Reproduce the items that follow, replacing every instance of "Where should I click to:" with "Where do I click to:" and leaving everything else unaltered.

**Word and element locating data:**

________________

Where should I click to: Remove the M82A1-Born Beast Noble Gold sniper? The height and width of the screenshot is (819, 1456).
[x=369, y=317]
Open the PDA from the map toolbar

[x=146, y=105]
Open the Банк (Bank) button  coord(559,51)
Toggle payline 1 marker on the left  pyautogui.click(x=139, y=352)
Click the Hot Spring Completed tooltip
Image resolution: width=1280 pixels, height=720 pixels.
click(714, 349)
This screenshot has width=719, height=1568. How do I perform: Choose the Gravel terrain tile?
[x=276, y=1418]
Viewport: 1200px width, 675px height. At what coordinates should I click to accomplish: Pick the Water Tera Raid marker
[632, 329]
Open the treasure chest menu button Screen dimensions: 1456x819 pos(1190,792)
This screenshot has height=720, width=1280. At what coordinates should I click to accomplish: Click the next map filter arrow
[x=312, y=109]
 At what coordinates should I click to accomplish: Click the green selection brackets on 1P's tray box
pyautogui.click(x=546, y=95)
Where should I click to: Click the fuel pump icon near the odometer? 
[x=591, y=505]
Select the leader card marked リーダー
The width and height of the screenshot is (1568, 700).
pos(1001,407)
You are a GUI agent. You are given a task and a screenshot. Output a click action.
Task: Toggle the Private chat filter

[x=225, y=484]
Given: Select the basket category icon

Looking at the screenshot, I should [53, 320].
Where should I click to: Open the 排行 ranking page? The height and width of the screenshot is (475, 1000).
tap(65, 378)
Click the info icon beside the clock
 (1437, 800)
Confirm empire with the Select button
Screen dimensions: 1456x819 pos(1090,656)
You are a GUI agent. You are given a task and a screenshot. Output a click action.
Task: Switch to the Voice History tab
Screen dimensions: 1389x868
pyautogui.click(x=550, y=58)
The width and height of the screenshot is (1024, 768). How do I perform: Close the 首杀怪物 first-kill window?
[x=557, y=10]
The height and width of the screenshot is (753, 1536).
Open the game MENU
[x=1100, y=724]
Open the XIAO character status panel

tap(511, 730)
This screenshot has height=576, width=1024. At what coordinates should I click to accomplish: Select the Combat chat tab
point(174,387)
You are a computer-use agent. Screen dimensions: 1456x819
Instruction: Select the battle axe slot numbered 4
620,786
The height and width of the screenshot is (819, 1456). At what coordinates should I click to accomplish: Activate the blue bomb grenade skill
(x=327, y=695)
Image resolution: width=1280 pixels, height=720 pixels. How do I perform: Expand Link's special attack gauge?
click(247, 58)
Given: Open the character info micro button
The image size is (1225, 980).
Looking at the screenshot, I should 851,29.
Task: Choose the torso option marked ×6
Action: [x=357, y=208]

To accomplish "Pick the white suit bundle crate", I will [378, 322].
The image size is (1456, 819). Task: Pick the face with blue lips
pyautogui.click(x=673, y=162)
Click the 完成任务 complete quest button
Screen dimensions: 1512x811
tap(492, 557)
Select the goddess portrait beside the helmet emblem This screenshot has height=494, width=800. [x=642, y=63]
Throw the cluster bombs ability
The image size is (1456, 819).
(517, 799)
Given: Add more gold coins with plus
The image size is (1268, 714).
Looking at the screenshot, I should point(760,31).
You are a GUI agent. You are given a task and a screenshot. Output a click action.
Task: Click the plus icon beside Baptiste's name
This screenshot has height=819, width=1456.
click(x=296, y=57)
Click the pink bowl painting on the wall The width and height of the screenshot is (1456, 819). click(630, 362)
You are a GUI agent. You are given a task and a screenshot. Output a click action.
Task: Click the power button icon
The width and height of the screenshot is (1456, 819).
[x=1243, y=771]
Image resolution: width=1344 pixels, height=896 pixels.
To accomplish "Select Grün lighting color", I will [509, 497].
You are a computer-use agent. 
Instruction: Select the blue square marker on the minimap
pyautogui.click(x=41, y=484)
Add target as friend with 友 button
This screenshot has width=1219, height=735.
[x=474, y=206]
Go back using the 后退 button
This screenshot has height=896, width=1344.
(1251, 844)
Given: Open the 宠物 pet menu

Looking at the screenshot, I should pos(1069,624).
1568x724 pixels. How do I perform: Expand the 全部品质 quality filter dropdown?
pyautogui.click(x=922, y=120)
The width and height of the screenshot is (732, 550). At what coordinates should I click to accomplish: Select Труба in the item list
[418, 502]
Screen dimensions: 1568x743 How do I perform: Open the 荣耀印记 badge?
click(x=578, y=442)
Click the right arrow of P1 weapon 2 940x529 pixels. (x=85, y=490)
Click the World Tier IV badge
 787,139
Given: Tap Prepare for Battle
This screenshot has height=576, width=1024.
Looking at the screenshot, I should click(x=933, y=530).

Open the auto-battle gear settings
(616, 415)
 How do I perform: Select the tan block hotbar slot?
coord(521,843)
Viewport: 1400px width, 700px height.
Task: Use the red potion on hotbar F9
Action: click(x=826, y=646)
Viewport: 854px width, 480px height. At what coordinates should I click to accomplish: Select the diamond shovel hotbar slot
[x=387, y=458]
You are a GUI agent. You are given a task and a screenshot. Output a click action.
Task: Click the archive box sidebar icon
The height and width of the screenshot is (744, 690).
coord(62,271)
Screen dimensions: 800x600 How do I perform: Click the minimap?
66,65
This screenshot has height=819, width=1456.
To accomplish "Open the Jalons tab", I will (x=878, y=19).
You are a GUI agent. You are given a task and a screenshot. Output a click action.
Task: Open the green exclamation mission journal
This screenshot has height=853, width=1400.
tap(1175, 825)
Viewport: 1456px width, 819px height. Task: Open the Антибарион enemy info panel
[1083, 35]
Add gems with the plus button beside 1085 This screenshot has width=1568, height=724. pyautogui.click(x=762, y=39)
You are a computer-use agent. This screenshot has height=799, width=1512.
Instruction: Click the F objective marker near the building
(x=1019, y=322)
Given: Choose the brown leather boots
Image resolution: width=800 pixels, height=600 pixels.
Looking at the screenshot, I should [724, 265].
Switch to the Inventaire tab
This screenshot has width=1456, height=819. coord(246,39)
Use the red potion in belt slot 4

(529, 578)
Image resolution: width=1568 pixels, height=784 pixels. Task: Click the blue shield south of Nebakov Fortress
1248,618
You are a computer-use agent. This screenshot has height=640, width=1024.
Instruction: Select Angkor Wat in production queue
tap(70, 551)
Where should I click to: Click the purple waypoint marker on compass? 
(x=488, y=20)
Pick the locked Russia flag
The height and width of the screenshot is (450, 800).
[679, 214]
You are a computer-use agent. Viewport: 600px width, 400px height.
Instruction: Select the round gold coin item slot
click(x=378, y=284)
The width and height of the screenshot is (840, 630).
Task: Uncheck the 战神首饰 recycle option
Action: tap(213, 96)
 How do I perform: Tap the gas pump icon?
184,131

________________

**Expected answer:**
Where do I click to: Remove the M82A1-Born Beast Noble Gold sniper? The height and width of the screenshot is (819, 1456).
[x=369, y=317]
Open the PDA from the map toolbar

[x=146, y=105]
Open the Банк (Bank) button  coord(559,51)
Toggle payline 1 marker on the left  pyautogui.click(x=139, y=352)
Click the Hot Spring Completed tooltip
Image resolution: width=1280 pixels, height=720 pixels.
click(714, 349)
This screenshot has width=719, height=1568. How do I perform: Choose the Gravel terrain tile?
[x=276, y=1418]
Viewport: 1200px width, 675px height. At what coordinates should I click to accomplish: Pick the Water Tera Raid marker
[632, 329]
Open the treasure chest menu button Screen dimensions: 1456x819 pos(1190,792)
This screenshot has height=720, width=1280. At what coordinates should I click to accomplish: Click the next map filter arrow
[x=312, y=109]
 At what coordinates should I click to accomplish: Click the green selection brackets on 1P's tray box
pyautogui.click(x=546, y=95)
Where do I click to: Click the fuel pump icon near the odometer? 
[x=591, y=505]
Select the leader card marked リーダー
The width and height of the screenshot is (1568, 700).
pos(1001,407)
You are a GUI agent. You are given a task and a screenshot. Output a click action.
Task: Toggle the Private chat filter

[x=225, y=484]
Given: Select the basket category icon

Looking at the screenshot, I should [53, 320].
Where do I click to: Open the 排行 ranking page? The height and width of the screenshot is (475, 1000).
tap(65, 378)
Click the info icon beside the clock
 (1437, 800)
Confirm empire with the Select button
Screen dimensions: 1456x819 pos(1090,656)
You are a GUI agent. You are given a task and a screenshot. Output a click action.
Task: Switch to the Voice History tab
Screen dimensions: 1389x868
pyautogui.click(x=550, y=58)
The width and height of the screenshot is (1024, 768). How do I perform: Close the 首杀怪物 first-kill window?
[x=557, y=10]
The height and width of the screenshot is (753, 1536).
Open the game MENU
[x=1100, y=724]
Open the XIAO character status panel

tap(511, 730)
This screenshot has height=576, width=1024. At what coordinates should I click to accomplish: Select the Combat chat tab
point(174,387)
You are a computer-use agent. Screen dimensions: 1456x819
Instruction: Select the battle axe slot numbered 4
620,786
The height and width of the screenshot is (819, 1456). At what coordinates should I click to accomplish: Activate the blue bomb grenade skill
(x=327, y=695)
Image resolution: width=1280 pixels, height=720 pixels. How do I perform: Expand Link's special attack gauge?
click(247, 58)
Given: Open the character info micro button
The image size is (1225, 980).
Looking at the screenshot, I should 851,29.
Task: Choose the torso option marked ×6
Action: [x=357, y=208]

To accomplish "Pick the white suit bundle crate", I will [378, 322].
The image size is (1456, 819). Task: Pick the face with blue lips
pyautogui.click(x=673, y=162)
Click the 完成任务 complete quest button
Screen dimensions: 1512x811
tap(492, 557)
Select the goddess portrait beside the helmet emblem This screenshot has height=494, width=800. [x=642, y=63]
Throw the cluster bombs ability
The image size is (1456, 819).
(517, 799)
Given: Add more gold coins with plus
The image size is (1268, 714).
Looking at the screenshot, I should point(760,31).
You are a GUI agent. You are given a task and a screenshot. Output a click action.
Task: Click the plus icon beside Baptiste's name
This screenshot has height=819, width=1456.
click(x=296, y=57)
Click the pink bowl painting on the wall The width and height of the screenshot is (1456, 819). click(630, 362)
You are a GUI agent. You are given a task and a screenshot. Output a click action.
Task: Click the power button icon
The width and height of the screenshot is (1456, 819).
[x=1243, y=771]
Image resolution: width=1344 pixels, height=896 pixels.
To accomplish "Select Grün lighting color", I will [509, 497].
You are a computer-use agent. 
Instruction: Select the blue square marker on the minimap
pyautogui.click(x=41, y=484)
Add target as friend with 友 button
This screenshot has width=1219, height=735.
[x=474, y=206]
Go back using the 后退 button
This screenshot has height=896, width=1344.
(1251, 844)
Given: Open the 宠物 pet menu

Looking at the screenshot, I should pos(1069,624).
1568x724 pixels. How do I perform: Expand the 全部品质 quality filter dropdown?
pyautogui.click(x=922, y=120)
The width and height of the screenshot is (732, 550). At what coordinates should I click to accomplish: Select Труба in the item list
[418, 502]
Screen dimensions: 1568x743 How do I perform: Open the 荣耀印记 badge?
click(x=578, y=442)
Click the right arrow of P1 weapon 2 940x529 pixels. (x=85, y=490)
Click the World Tier IV badge
 787,139
Given: Tap Prepare for Battle
This screenshot has height=576, width=1024.
Looking at the screenshot, I should click(x=933, y=530).

Open the auto-battle gear settings
(616, 415)
 How do I perform: Select the tan block hotbar slot?
coord(521,843)
Viewport: 1400px width, 700px height.
Task: Use the red potion on hotbar F9
Action: click(x=826, y=646)
Viewport: 854px width, 480px height. At what coordinates should I click to accomplish: Select the diamond shovel hotbar slot
[x=387, y=458]
You are a GUI agent. You are given a task and a screenshot. Output a click action.
Task: Click the archive box sidebar icon
The height and width of the screenshot is (744, 690).
coord(62,271)
Screen dimensions: 800x600 How do I perform: Click the minimap?
66,65
This screenshot has height=819, width=1456.
To accomplish "Open the Jalons tab", I will (x=878, y=19).
You are a GUI agent. You are given a task and a screenshot. Output a click action.
Task: Open the green exclamation mission journal
This screenshot has height=853, width=1400.
tap(1175, 825)
Viewport: 1456px width, 819px height. Task: Open the Антибарион enemy info panel
[1083, 35]
Add gems with the plus button beside 1085 This screenshot has width=1568, height=724. pyautogui.click(x=762, y=39)
You are a computer-use agent. This screenshot has height=799, width=1512.
Instruction: Click the F objective marker near the building
(x=1019, y=322)
Given: Choose the brown leather boots
Image resolution: width=800 pixels, height=600 pixels.
Looking at the screenshot, I should [724, 265].
Switch to the Inventaire tab
This screenshot has width=1456, height=819. coord(246,39)
Use the red potion in belt slot 4

(529, 578)
Image resolution: width=1568 pixels, height=784 pixels. Task: Click the blue shield south of Nebakov Fortress
1248,618
You are a computer-use agent. This screenshot has height=640, width=1024.
Instruction: Select Angkor Wat in production queue
tap(70, 551)
Where do I click to: Click the purple waypoint marker on compass? 
(x=488, y=20)
Pick the locked Russia flag
The height and width of the screenshot is (450, 800).
[679, 214]
You are a computer-use agent. Viewport: 600px width, 400px height.
Instruction: Select the round gold coin item slot
click(x=378, y=284)
The width and height of the screenshot is (840, 630).
Task: Uncheck the 战神首饰 recycle option
Action: tap(213, 96)
 How do I perform: Tap the gas pump icon?
184,131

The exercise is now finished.